- _TEXT PASSAGE_:
::::::
In article <Pine.SGI.3.95.970916190053.19184D-100000@shellx.best.com>,
Brian Rogoff  <bpr@shellx.best.com> wrote:
>Is this second pass strictly necessary? I seem to remember reading that it 
>is possible to do overload resolution in one pass in Ada.

Well, I suppose you can always do a two-pass algorithm in one pass, by
having a sufficienty complicated back-patching scheme or some such.  I
read a paper a long time ago about one-pass overload resolution in Ada,
and my impression was that the one-pass algorithm was basically
calculating (during the first pass) all possible results that *might*
occur on the second pass, and then throwing all but one of them away,
thus avoiding the need for the second pass.  This seemed silly at the
time -- it seemed like the so-called one-pass algorithm would be more
complicated to program, and less efficient, than the two-pass algorithm.

Suppose the following declarations are visible:

   type Int1 is range 1..10;
   type Int2 is range 1..10;
   type Int3 is range 1..10;

   procedure P(X: Int1; Y: Int1);
   procedure P(X: Int2; Y: Int2); -- (*)
::::::
Copy the Ada overload resolution post starting at "type Int1 is" and ending at "Y: Int2); -- (*)", swapping "Int3" for "Int4". The rows that follow are unrelated to the Ada overload resolution post.

- _DATA PROVIDED_:
::::::
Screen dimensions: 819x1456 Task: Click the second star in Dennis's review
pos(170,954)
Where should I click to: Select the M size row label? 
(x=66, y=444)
::::::
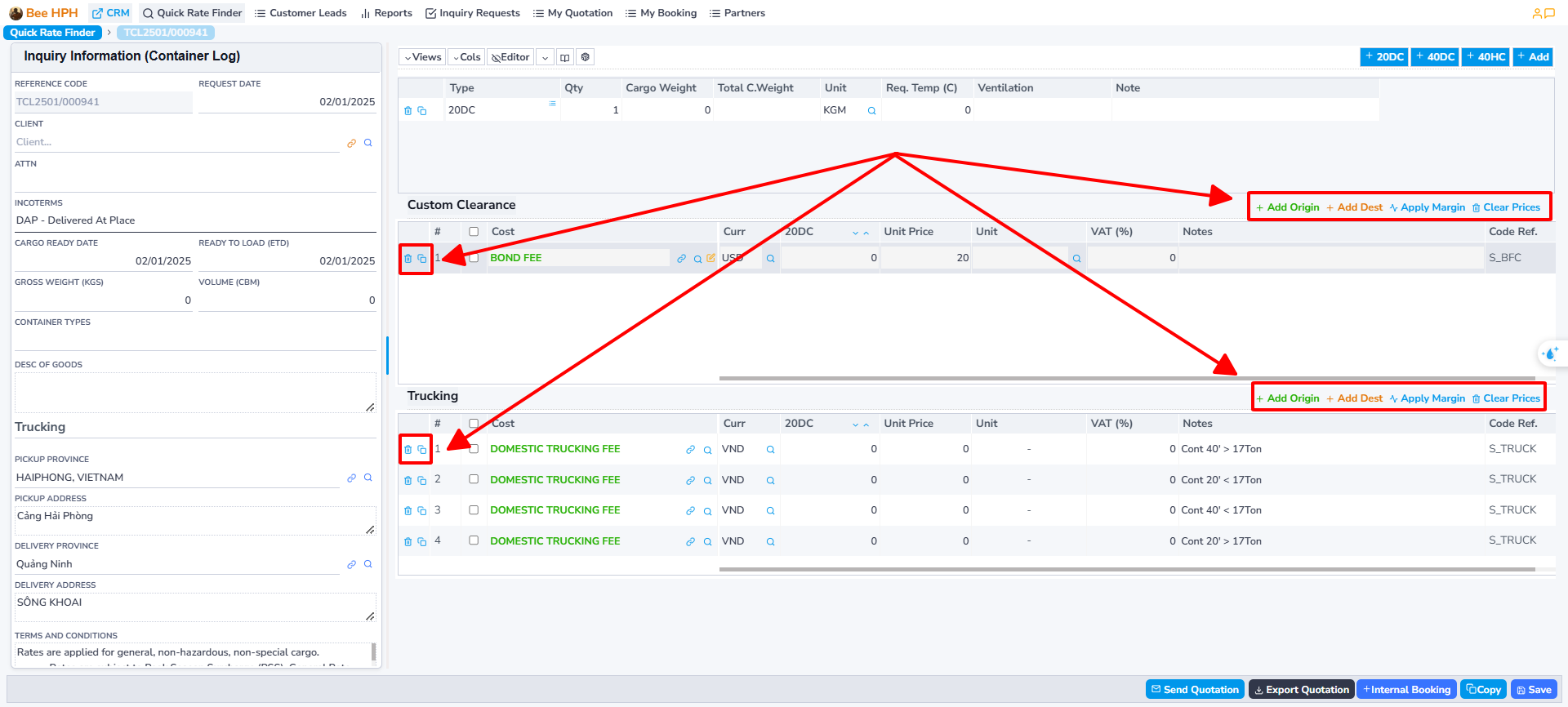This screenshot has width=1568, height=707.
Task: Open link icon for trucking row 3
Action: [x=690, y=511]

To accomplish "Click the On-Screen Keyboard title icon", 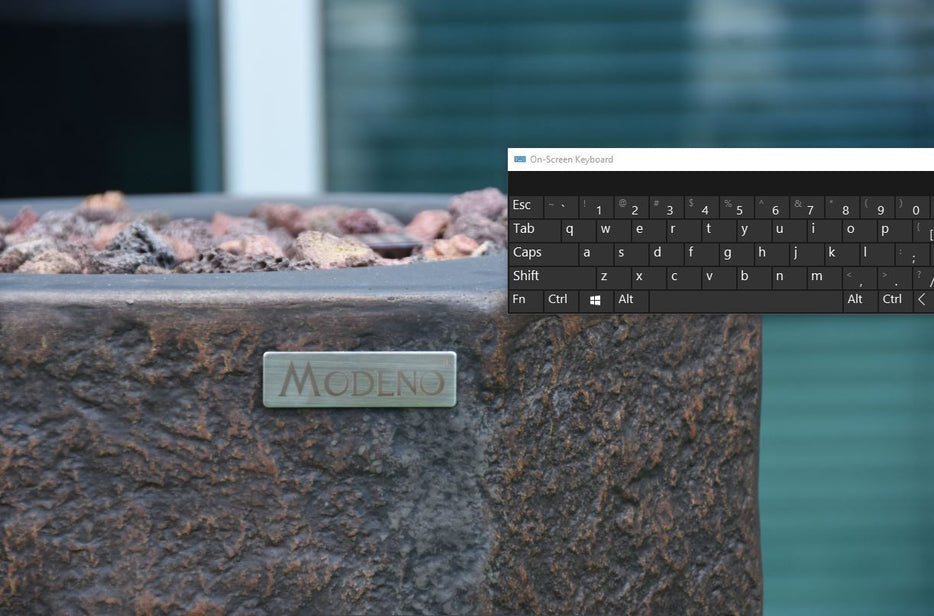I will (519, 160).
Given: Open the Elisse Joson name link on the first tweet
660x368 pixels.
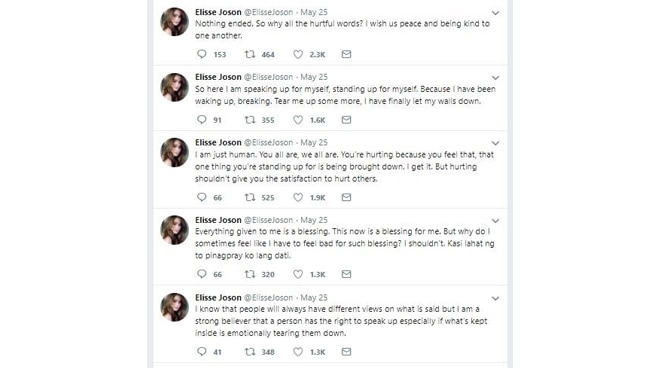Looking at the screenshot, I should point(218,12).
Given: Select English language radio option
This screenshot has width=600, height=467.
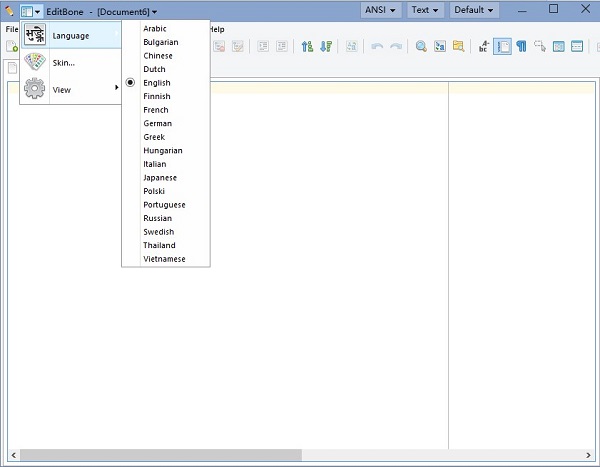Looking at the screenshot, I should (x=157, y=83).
::::::
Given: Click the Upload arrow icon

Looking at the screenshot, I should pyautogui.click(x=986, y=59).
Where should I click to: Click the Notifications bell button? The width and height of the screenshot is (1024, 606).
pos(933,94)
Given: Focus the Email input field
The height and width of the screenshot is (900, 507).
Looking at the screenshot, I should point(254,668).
::::::
- _RESPONSE TO THIS TASK_:
type Int1 is range 1..10;
   type Int2 is range 1..10;
   type Int4 is range 1..10;

   procedure P(X: Int1; Y: Int1);
   procedure P(X: Int2; Y: Int2); -- (*)